"Hufft.... Akhirnya sampai juga di kampus. Aku pikir bakal telat ternyata tidak, syukurlah." Gumam Aldo lega begitu sampai di parkiran dan langsung memarkirkan mobilnya. Sampai di kelas, dia berdehem karena sudah banyak mahasiswa yang mengantri untuk bimbingan. Setelah selesai satu persatu, mereka mulai berhamburan keluar namun masih ada beberapa yang belum bubar.
"Eh eh... Lihat Viola gak hari ini ?" tanya salah satu gadis yang sedang berkerumun.
"Mana gue tahu Riz. Lo kan yang suka ngajak ngomong tuh cewek harusnya lo tahu lah." jawab gadis lain ketus.
"Lah ngapa jadi nyolot dah. Santuy dong gue nanya baik-baik juga." balas gadis itu kesal lalu meninggalkan kerumunan. Aldo yang mendengar samar hanya geleng kepala melihat kelakuan gadis jaman sekarang.
"Ngomong-ngomong si Viola tuh kenapa sih ? Ansos banget perasaan anaknya. Gak pernah ngumpul atau ngajak ngobrol sama yang lain." tanya gadis lain.
"Bodo amat dah. Pokoknya gue mah lebih baik jangan nyari masalah dah sama tuh anak. Sekalinya marah udah kayak mau makan gue. Hiihh !" lanjut gadis itu lagi merinding.

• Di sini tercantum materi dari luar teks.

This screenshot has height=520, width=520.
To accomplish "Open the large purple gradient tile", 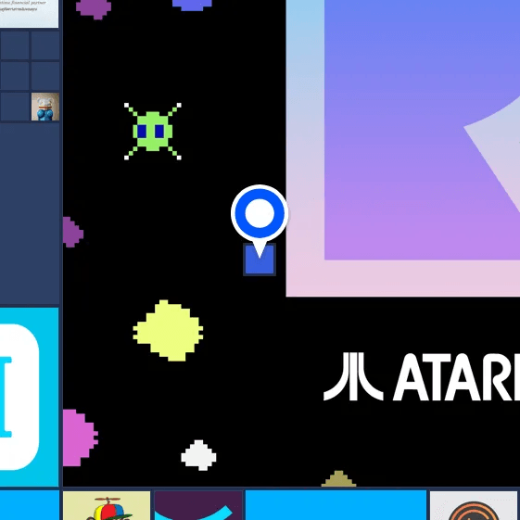I will [x=403, y=148].
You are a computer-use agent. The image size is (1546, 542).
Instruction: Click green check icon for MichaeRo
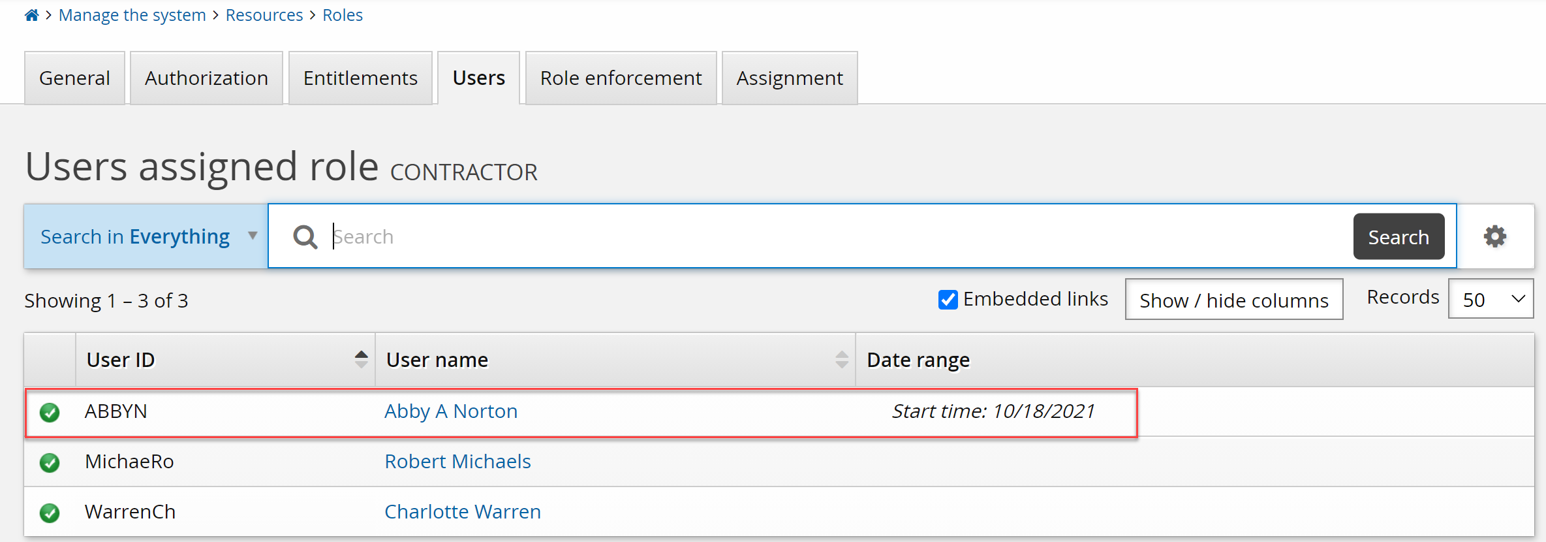click(50, 462)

"Lo bikin dia marah ?" tanya gadis lain menimpali.
"Udah lama sih itu. Waktu dia sering jadi sasaran korban bully di SMA. Senior di sekolah gue parah banget cuy, hampir mati kayaknya si Viola." lanjut gadis itu bersemangat.
"Ehem..." mendengar deheman dari Aldo, cewek-cewek itu sontak bubar. Aldo menghela nafas dan semoga tidak terjadi apa-apa pada Vio. Sementara itu di markas.....

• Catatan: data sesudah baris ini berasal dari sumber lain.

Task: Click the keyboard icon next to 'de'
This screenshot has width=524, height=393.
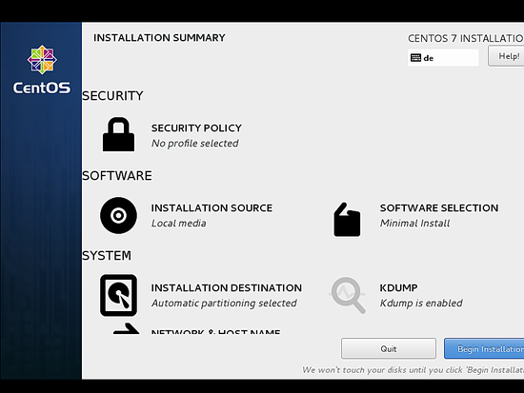Action: (415, 58)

"Permisi...." ujar Vio membuka pintu masuk markas.
"Siapa ? Oh Viola. Ayo masuk sini." sambut Karin begitu melihat Vio.
"Mbak Karin aku numpang ngungsi kesini dulu ya. Bosan di rumah terus butuh inspirasi sama suasana baru nih." Jawab Vio sambil nyengir.
"Boleh dong, pintu ini selalu terbuka kalau mau datang kapan aja. Sekalian mau beresin skripsi ya ?" tanya Karin melihat laptop yang dibawa Vio.
"Iya hehe... Pak Aldo bilang disini ada perpustakaan. Aku mau lihat bukunya siapa tahu bisa jadi referensi untuk skripsi." jawab Vio langsung.
"Boleh... Tuh ambil aja ya di lemari banyak. Ngerjain di sofa aja noh sana". saran Karin pada Vio. Gadis itu pun mengambil beberapa buku di lemari untuk dibaca karena ia merasa bosan, tiba-tiba dia teringat buku milik ibu si kembar dan mulai melihat-lihat isi buku tersebut. Vio melihat tulisan tangan yang tidak biasa menuliskan "Aku senang membunuhmu, kau adalah yang ke 25
-Vallen Rendra-. Kebetulan saat itu dia mendapat WA dari Viko nanti malam ada tahlilan 7 hari ibunya. Viko mengundang Vio dan Aldo sebagai penjaga dan juga mata-mata jika ada terjadi hal yang tidak diinginkan. Vio setuju kemudian dia ingin menelpon Viko dan bertanya tentang Vallen.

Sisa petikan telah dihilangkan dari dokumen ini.